Theologe fordert Ehe für alle in der katholischen Kirche
«Jesus schliesst nicht aus, sondern schliesst ein.»
National- und Ständerat öffnen die Ehe. Nun soll die katholische Kirche nachziehen und homosexuelle Paare im Ehe-Sakrament einschliessen, fordert der Theologe Pierre Stutz.
In einem historischen Schritt stimmte das Parlament der Eheöffnung für gleichgeschlechtliche Paare zu. Nur wenige Stunden später erschien auf Kath.ch ein Interview mit dem Theologen Pierre Stutz, in dem er die Ehe für alle auch in der katholischen Kirche forderte.
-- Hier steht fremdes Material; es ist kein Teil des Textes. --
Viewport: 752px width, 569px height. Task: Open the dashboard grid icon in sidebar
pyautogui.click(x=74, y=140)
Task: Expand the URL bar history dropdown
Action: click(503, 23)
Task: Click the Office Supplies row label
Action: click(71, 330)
Die katholische Kirche solle nachziehen und so reagieren, «wie Jesus reagiert hätte», sagt der 67-Jährige. «Jesus schliesst nicht aus, sondern schliesst ein. Aktuell diskutieren manche Bischöfe über eine Segnungsfeier für Schwule und Lesben Das genügt mir bei weitem nicht. Ich fordere das Sakrament der Ehe für alle.» Im Oktober schlug in Deutschland Bischof Heinrich Timmerevers einen Segen für schwule und lesbische Paare vor (MANNSCHAFT berichtete).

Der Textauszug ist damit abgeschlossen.